Иоанн Кронштадтский
Непременно Иоанн жертвовал на нужды церквей и приходских учреждений Архангельской епархии: в 1902 году пожертвовал три тысячи рублей, а в 1903 году на реставрацию кафедрального собора выделил тысячу рублей. В одном из воспоминаний можно найти свидетельство благодарности крестьян за пожертвования на церковь: они летом запрягли лошадь в сани и в них повезли Иоанна на место строительства храма. Так в Древней Руси возили архиереев. Бывая в Архангельске, Иоанн иногда добирался и до Холмогор, где жила одна из его сестер.

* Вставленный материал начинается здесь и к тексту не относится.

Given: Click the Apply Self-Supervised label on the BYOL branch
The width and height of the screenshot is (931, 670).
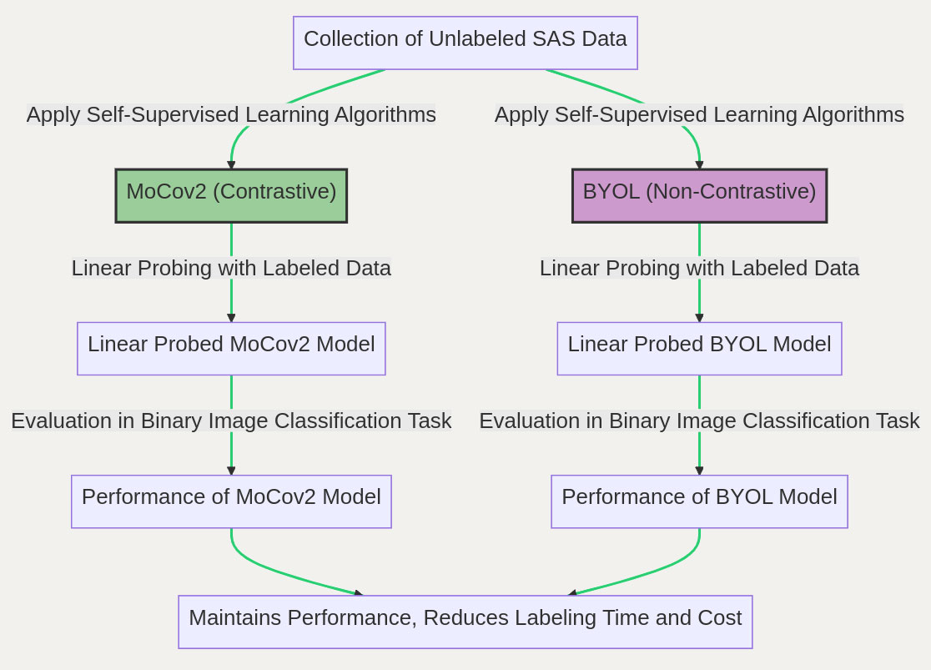Looking at the screenshot, I should click(x=699, y=115).
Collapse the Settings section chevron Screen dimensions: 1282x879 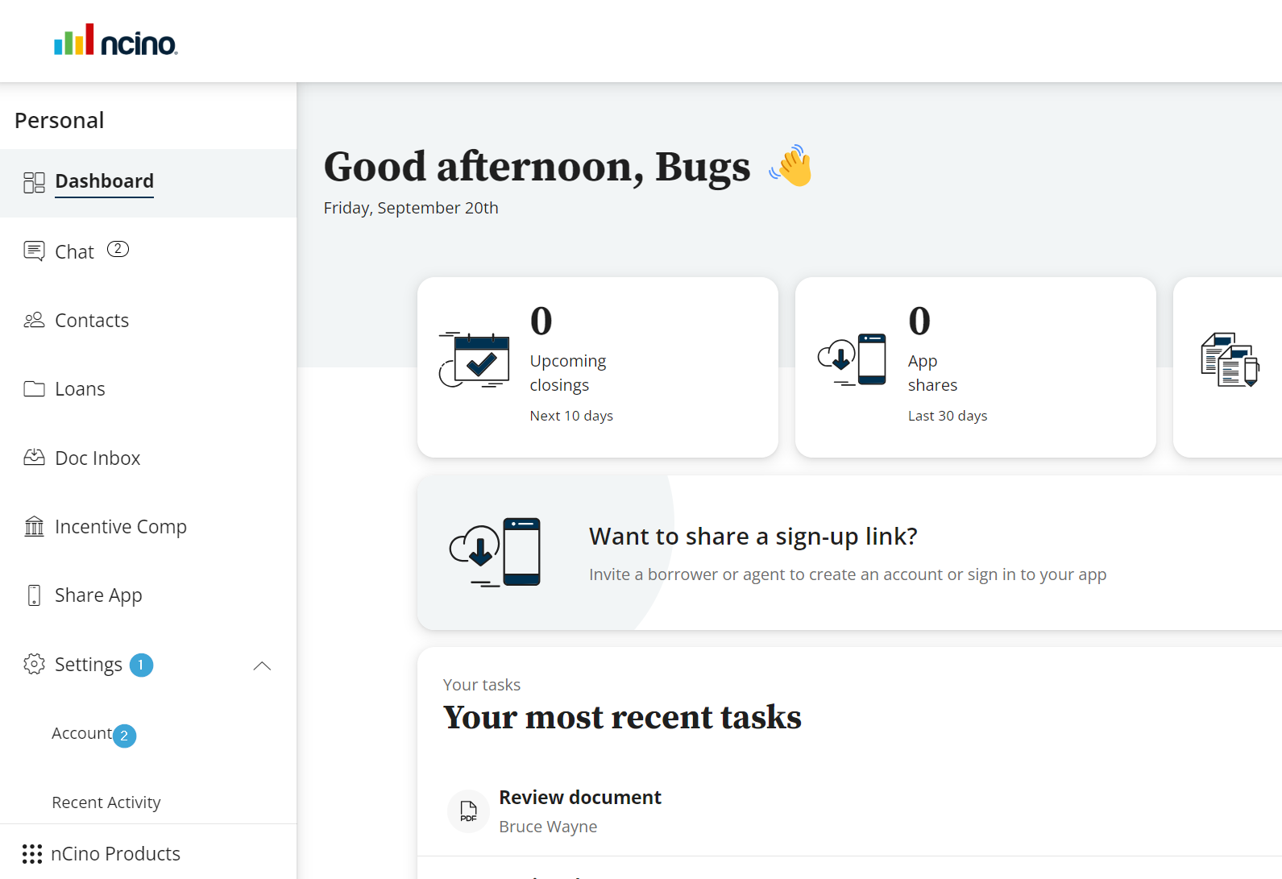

Путь из Архангельска до следующей остановки — первоклассного Веркольского мужского монастыря занимал три дня. Иоанн, привыкший ежедневно совершать литургию и приобщаться Святых Тайн, переживал, что не совершал богослужения или, как он выражался, «не имел хлеба жизни в насыщение алчущей души». Но вот, наконец, и Веркола… На высоком берегу обнесенная каменною стеною высится громада монастыря.
Дорогого гостя встречают с колокольным звоном. Вся старшая братия обители и все случившиеся богомольцы выходят на берег. Отец Иоанн следовал прямо в храм, где почивают мощи святого праведного Артемия Веркольского. Здесь же служится литургия. Затем в кельях настоятеля монастыря — трапеза для гостей, и Иоанн торопится на корабль… до родного дома оставалось около 40 верст.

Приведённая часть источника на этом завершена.